Estimant que "le droit n’offre pas de garanties suffisantes" en la matière, le député Pierre Morel-A-L'Huissier a déposé une proposition de loi (n° 3311) visant à renforcer le secret professionnel des avocats.

L’article 1er de ce texte autorise un recours, au stade de l’instruction, contre la décision d’interception, après versement au dossier des retranscriptions. Le recours se fait devant le juge des libertés et de la détention (JLD). L’article prévoit que le recours puisse être fait par la personne au nom de laquelle la ligne écoutée est ouverte, ou par n’importe lequel de ses interlocuteurs écoutés. L’article prévoit également la possibilité d’un recours par le président d’assemblée, le bâtonnier, et le premier président et le procureur général lorsque les écoutes concernent respectivement un député ou un sénateur, un avocat, ou un magistrat.

L’article 2 prévoit que le recours au stade de l’enquête se fait dans les mêmes conditions qu’au stade de l’instruction concernant les députés ou sénateurs, les avocats et les magistrats.
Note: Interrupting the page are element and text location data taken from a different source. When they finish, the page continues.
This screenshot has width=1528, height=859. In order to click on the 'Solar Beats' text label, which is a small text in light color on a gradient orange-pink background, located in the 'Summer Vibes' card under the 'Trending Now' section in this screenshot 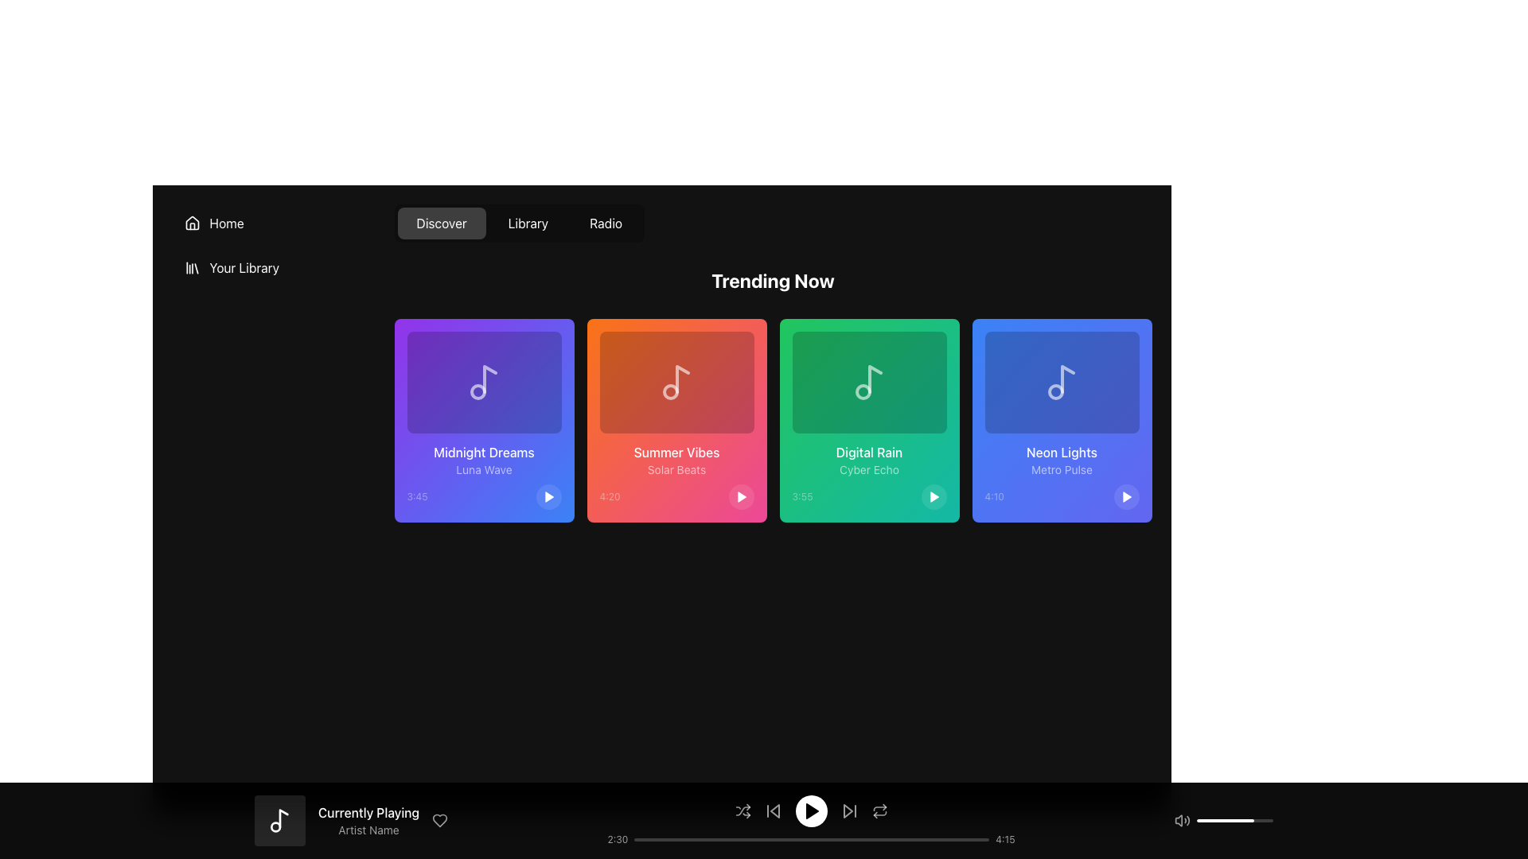, I will do `click(676, 469)`.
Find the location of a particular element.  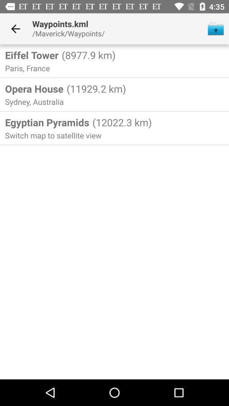

the icon above egyptian pyramids icon is located at coordinates (35, 102).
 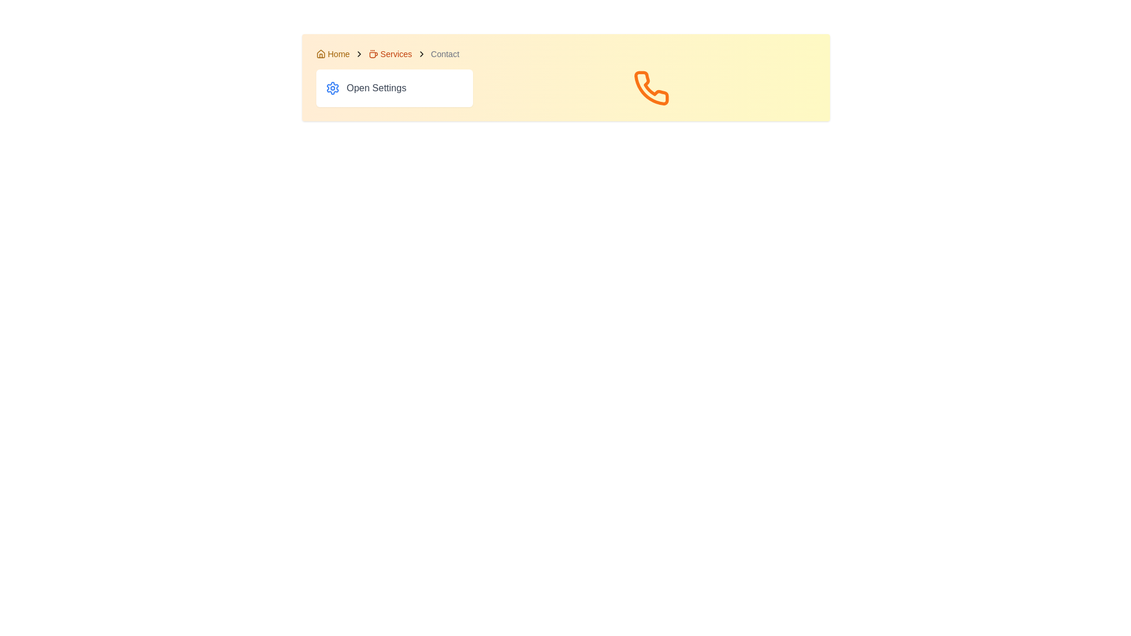 What do you see at coordinates (394, 88) in the screenshot?
I see `the Settings Button located in the top-left corner of the grid layout to observe a potential visual change` at bounding box center [394, 88].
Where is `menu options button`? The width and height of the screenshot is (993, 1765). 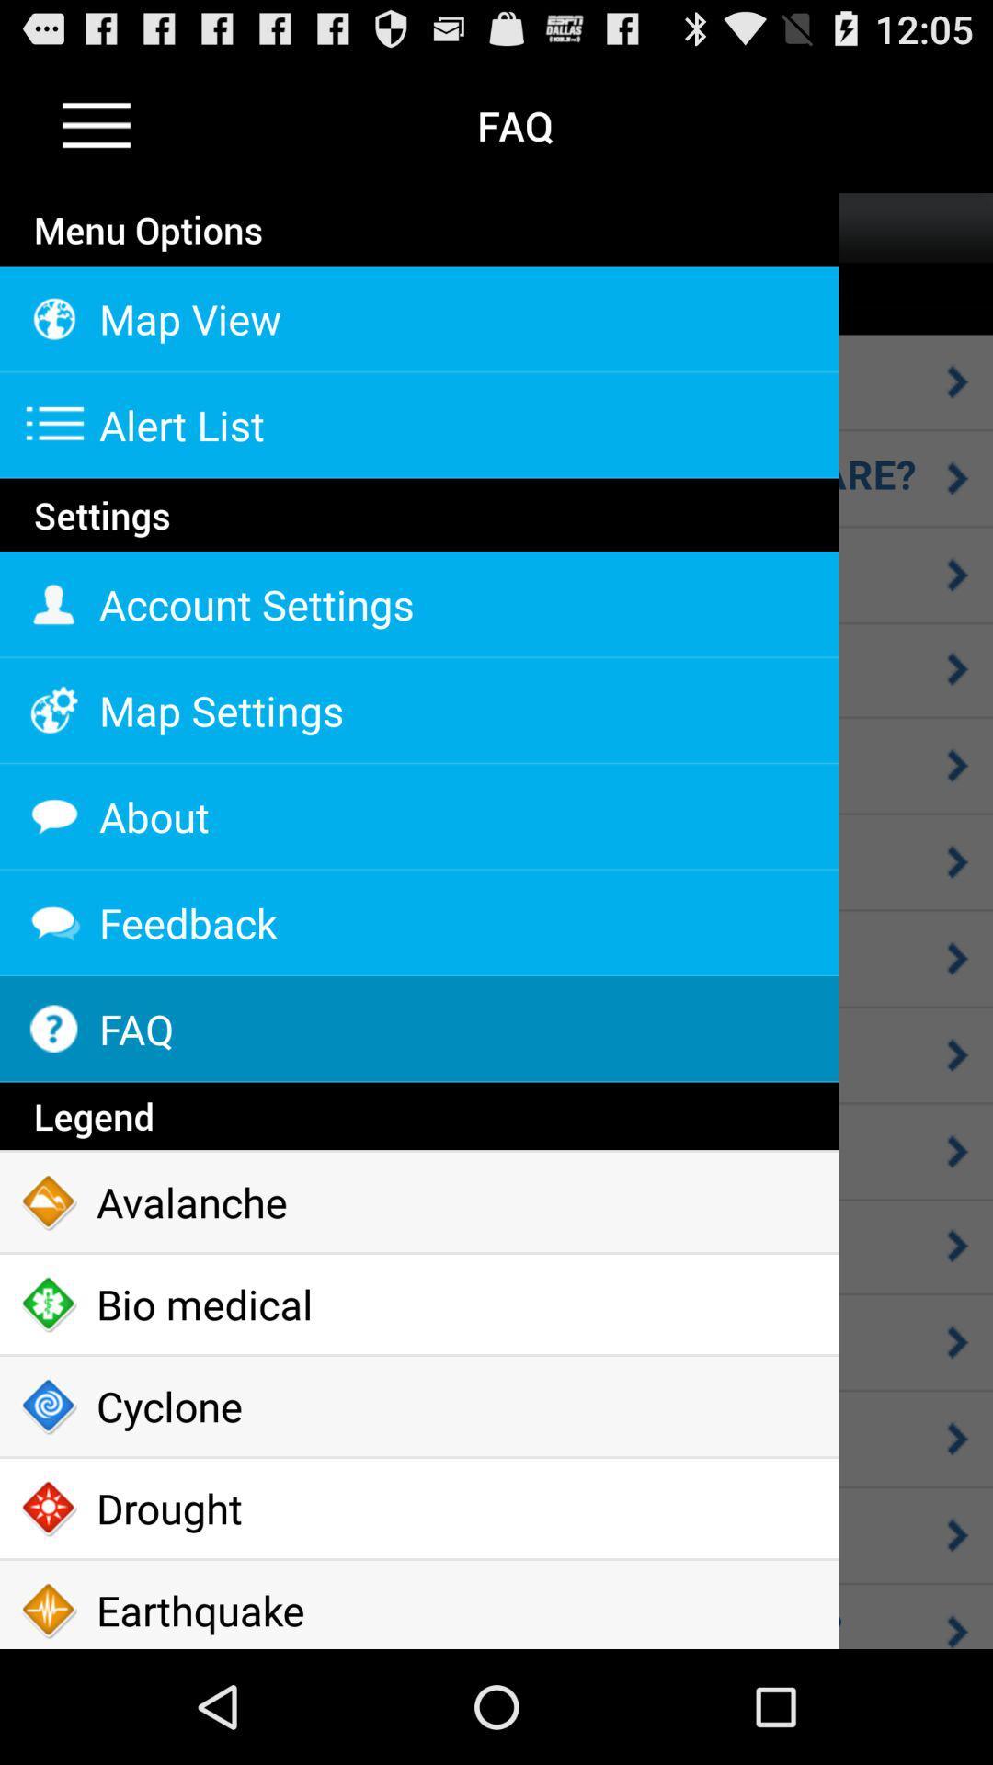 menu options button is located at coordinates (97, 124).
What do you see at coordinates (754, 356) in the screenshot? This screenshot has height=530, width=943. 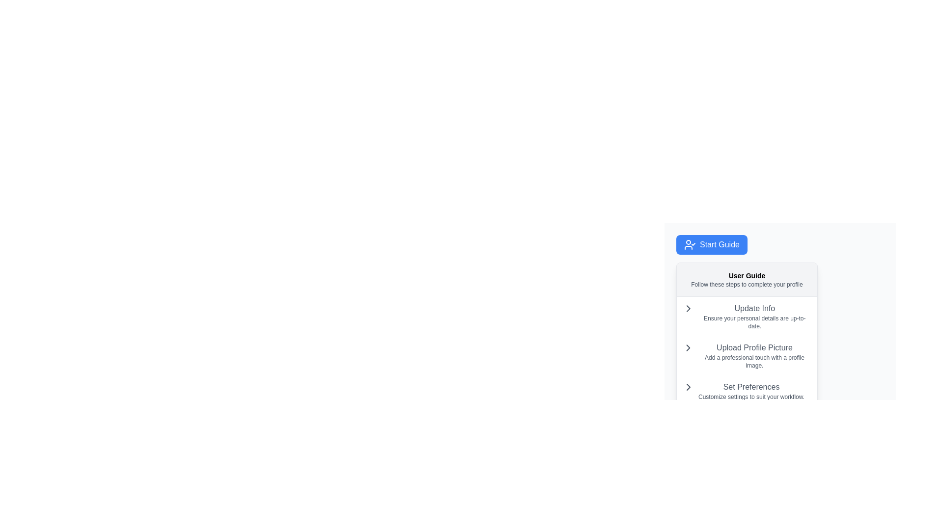 I see `the Text Display element that shows 'Upload Profile Picture' in bold and 'Add a professional touch with a profile image' as subtext, located in the vertical list on the right side of the interface` at bounding box center [754, 356].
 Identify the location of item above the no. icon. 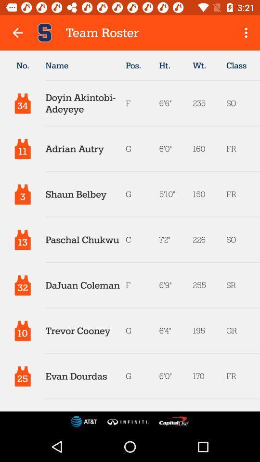
(17, 33).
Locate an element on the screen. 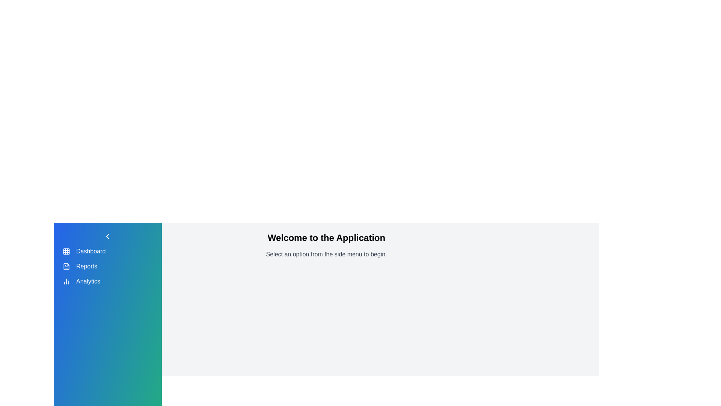 This screenshot has height=406, width=721. the menu item Dashboard from the sidebar is located at coordinates (107, 251).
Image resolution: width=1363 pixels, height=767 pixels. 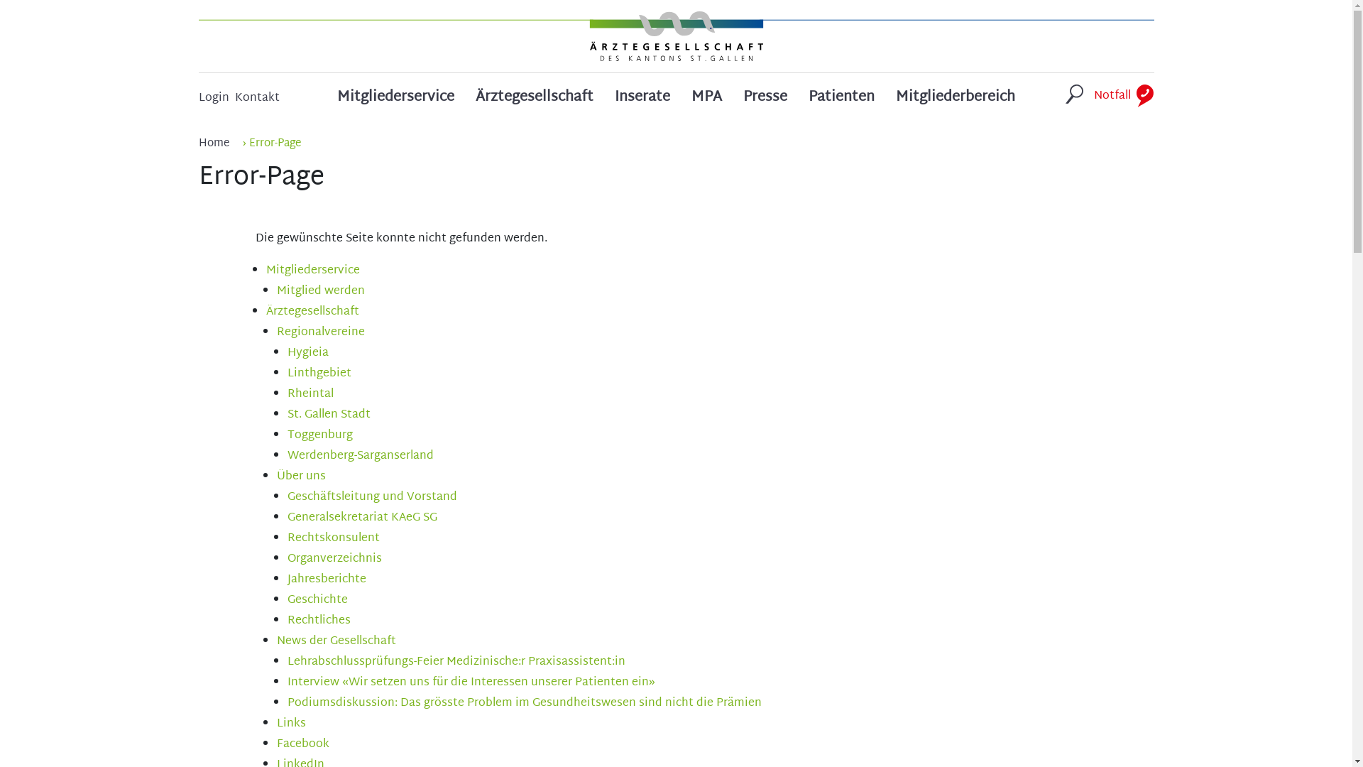 What do you see at coordinates (285, 600) in the screenshot?
I see `'Geschichte'` at bounding box center [285, 600].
L’article 3 inscrit dans la loi une jurisprudence constante de la Cour de cassation selon laquelle un avocat ne peut être écouté que lorsqu’il existe contre lui des indices de sa participation à une infraction, au stade de l’enquête préliminaire comme au stade de l’instruction. Il protège ainsi le secret professionnel de l’avocat et la confidentialité de ses échanges avec le client.

L’article 4 limite les retranscriptions d’écoutes d’avocats aux faits prévus par l’autorisation d’interception, au stade de l’enquête préliminaire comme au stade de l’instruction. Le principe même de la mise sur écoute conduisant à ce que des éléments au delà de ceux visés par l’enquête ou l’instruction soient interceptés, cet article renforce les droits de la défense et le secret professionnel en évitant que les informations obtenues ne soient utilisées dans d’autres affaires.

Enfin, l’article 5 aligne la saisie des "fadettes" sur le régime des écoutes téléphoniques, au stade de l’enquête et à celui de l’instruction.